Hybridation des genres
Comédie d’arts martiaux pilotée par le débutant Byron Wu et le confirmé Brad Falchuk (compère de Ryan Murphy et co-créateur de Glee et American Horror Story notamment), Les Frères Sun réemploie à sa sauce (pop et californienne) les codes du film de gangster et d’arts martiaux taïwanais et hongkongais, pour les hybrider à une comédie netflixienne de plutôt bonne facture. La série alterne bastons dosées en mandales cosmiques (c’est assez violent), bromance efficacement brodée (c’est plutôt touchant), et scènes comiques subtilement ouvragées (c’est parfois marrant).
L’opposition entre Charles, gangster taiseux et inflexible, biberonné au kung-fu et aux conspirations claniques, et son frangin Bruce, rompu au mode de vie californien, se rêvant comédien de stand-up et détournant l’argent que sa mère alloue à ses études de médecine pour suivre des cours d’impro, constitue sans surprise le sel du show, qui parvient avec métier à infléchir les trajectoires de ses héros dépareillés. Le premier devra nécessairement s’attendrir au contact du second, et le second s’endurcir au contact du premier, occasionnant des scènes de comédie qui font souvent mouche, notamment au gré de chorégraphies d’arts martiaux (rondement menées) que viennent twister d’habiles trouvailles comiques, comme cette baston à une fête d’anniversaire, où les assassins sont engoncés dans de ridicules costumes de dinosaures.
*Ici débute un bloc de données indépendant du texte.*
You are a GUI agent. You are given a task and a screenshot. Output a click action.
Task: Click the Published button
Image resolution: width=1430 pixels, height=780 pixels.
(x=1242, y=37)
On pourra reprocher à la série un scénario qui gagne en enjeux (parfois artificiellement gonflés) ce qu’il perd en vraisemblance, et quelques errements narratifs dès lors que l’on s’écarte de la relation entre les frères Sun et leur mère (Michelle Yeoh donc, impeccable en mère de famille aimante / cheffe de guerre impavide). Les Frères Sun nous emporte malgré tout, et propose, en outre, une incursion réjouissante dans la communauté asio-américaine, qui n’échappe pas à quelques poncifs, mais assume sans détour sa fibre parodique.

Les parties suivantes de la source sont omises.